> **Data to process**:
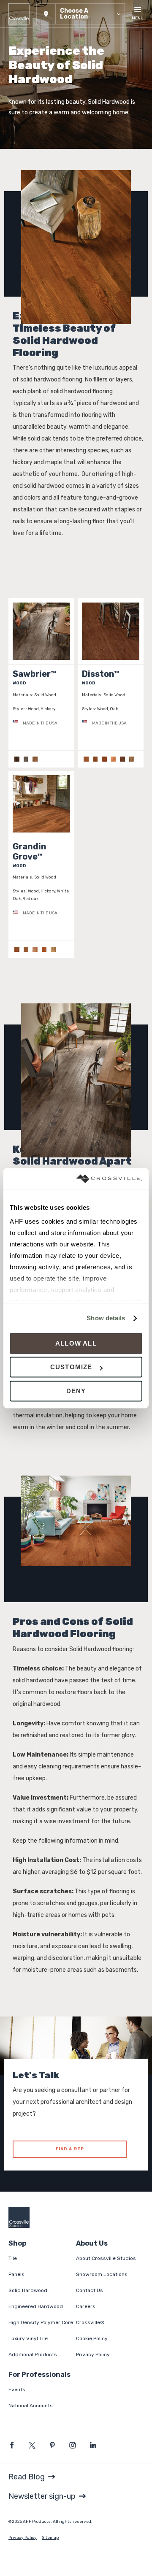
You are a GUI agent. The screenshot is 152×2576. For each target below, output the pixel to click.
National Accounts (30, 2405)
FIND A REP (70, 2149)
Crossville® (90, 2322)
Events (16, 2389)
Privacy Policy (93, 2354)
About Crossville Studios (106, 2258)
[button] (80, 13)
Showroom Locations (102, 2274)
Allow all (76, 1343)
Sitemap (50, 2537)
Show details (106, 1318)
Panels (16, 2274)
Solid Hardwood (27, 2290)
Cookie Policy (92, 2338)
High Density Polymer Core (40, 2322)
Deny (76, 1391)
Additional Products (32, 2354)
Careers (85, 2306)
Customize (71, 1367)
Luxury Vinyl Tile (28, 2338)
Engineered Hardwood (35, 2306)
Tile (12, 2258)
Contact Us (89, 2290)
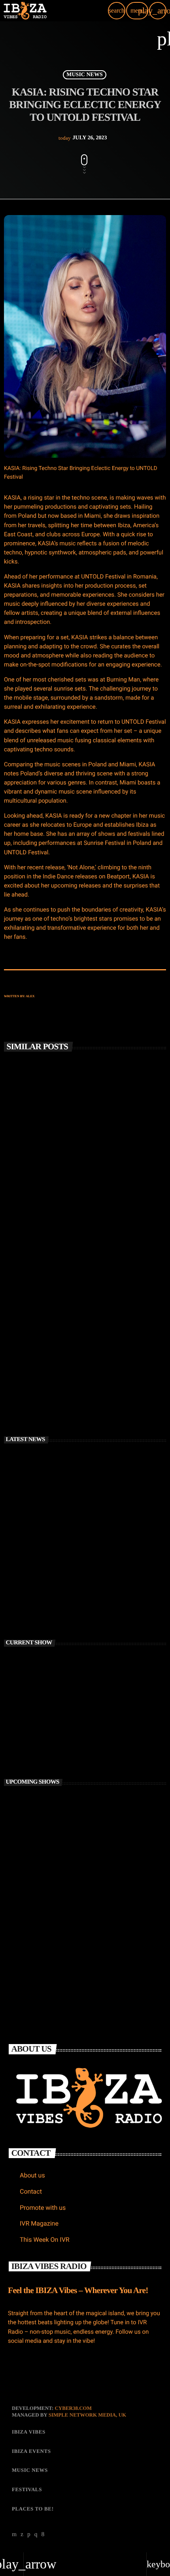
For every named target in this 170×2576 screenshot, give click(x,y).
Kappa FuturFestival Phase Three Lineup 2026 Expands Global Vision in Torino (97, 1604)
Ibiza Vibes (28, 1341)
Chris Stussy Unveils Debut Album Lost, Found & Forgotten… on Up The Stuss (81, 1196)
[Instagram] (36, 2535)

---

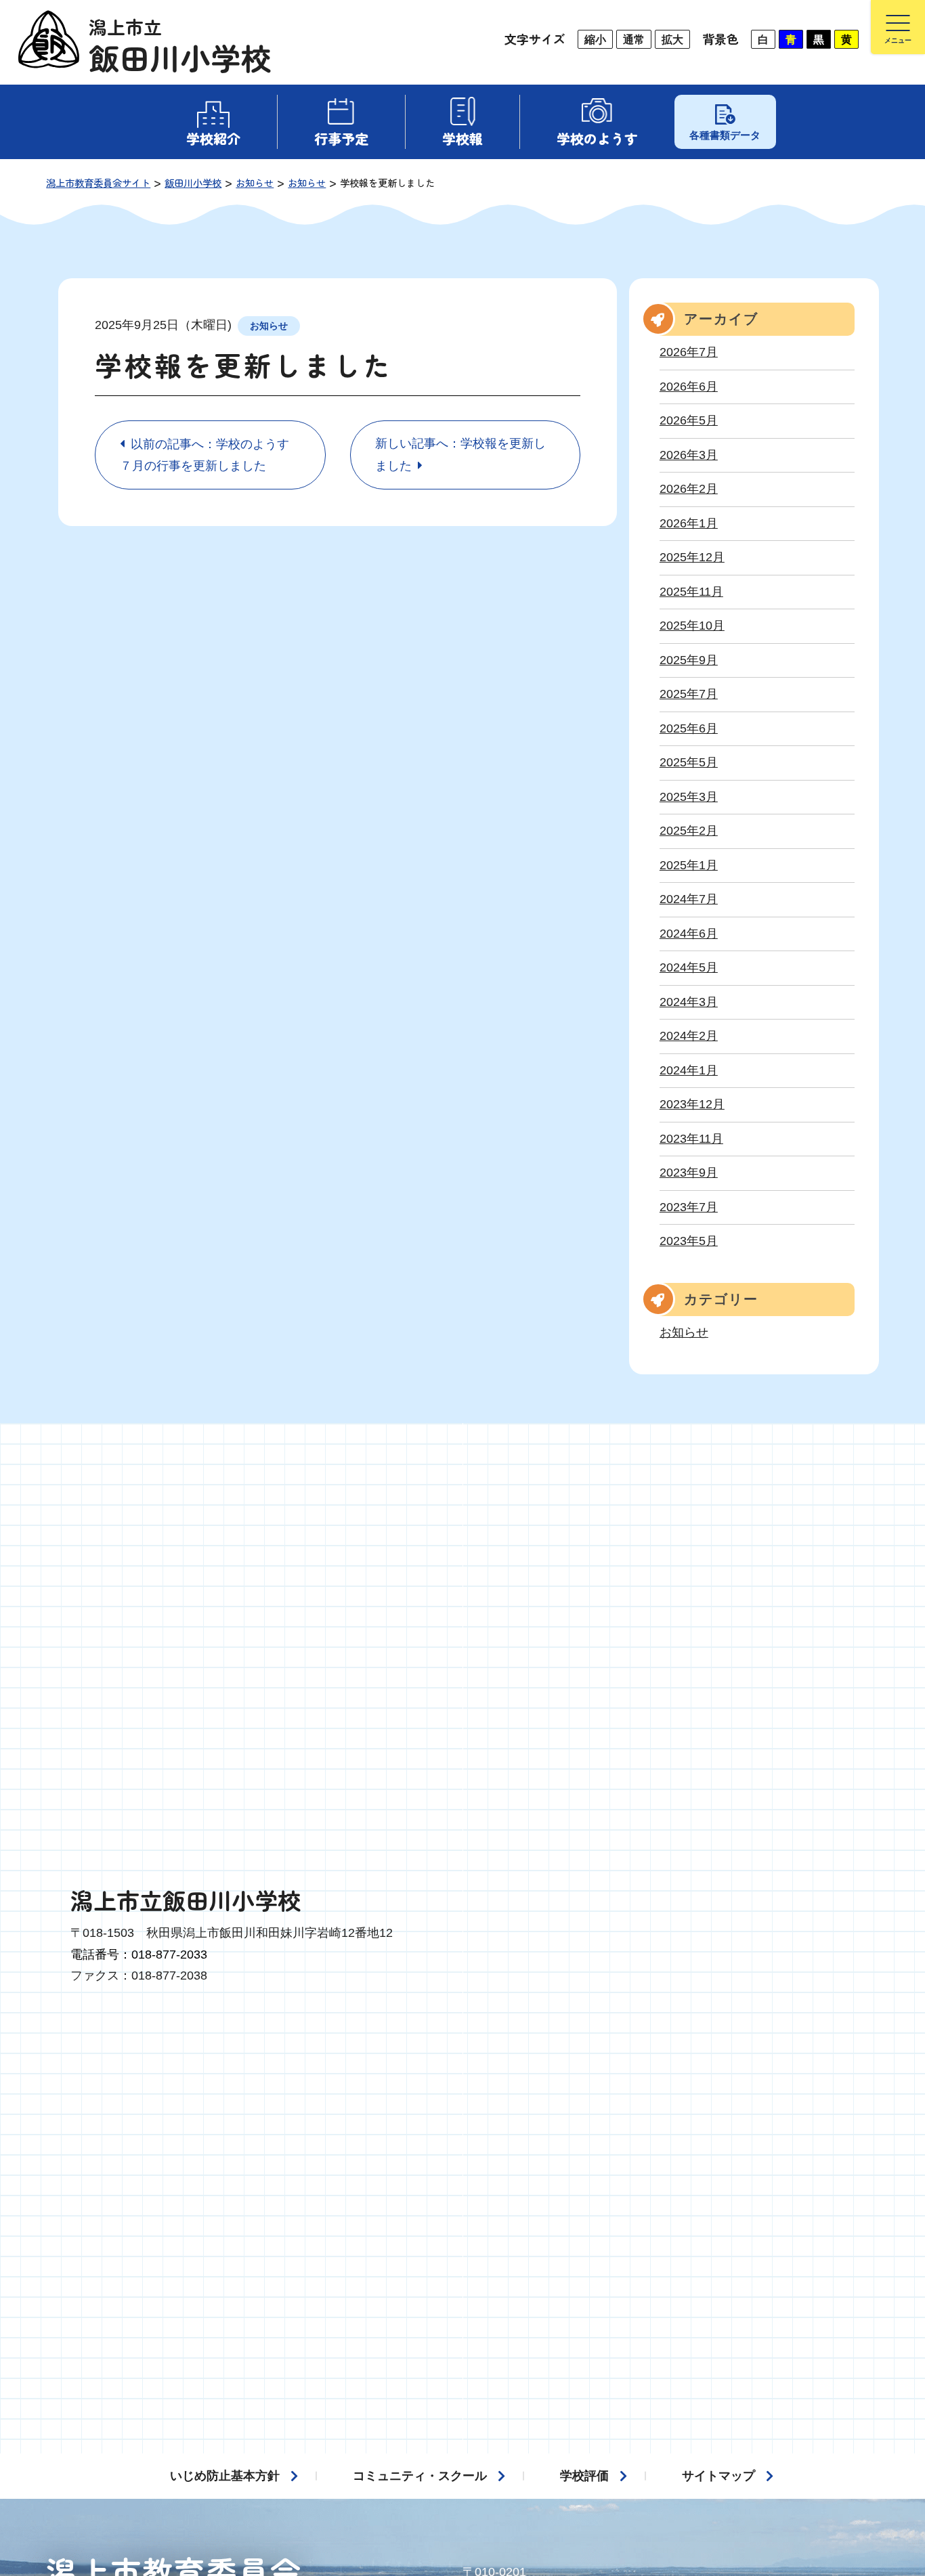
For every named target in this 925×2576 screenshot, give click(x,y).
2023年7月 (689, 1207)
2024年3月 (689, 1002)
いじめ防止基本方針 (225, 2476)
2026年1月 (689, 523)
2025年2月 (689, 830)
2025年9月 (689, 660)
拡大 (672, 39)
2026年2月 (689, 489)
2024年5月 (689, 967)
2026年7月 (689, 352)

...

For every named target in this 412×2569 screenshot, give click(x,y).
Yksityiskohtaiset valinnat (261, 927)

> **What you are asked to do**: Report each line in the entries where the string "Crossville" occurs.

> **Written solution**:
Crossville® (90, 2322)
About Crossville Studios (106, 2258)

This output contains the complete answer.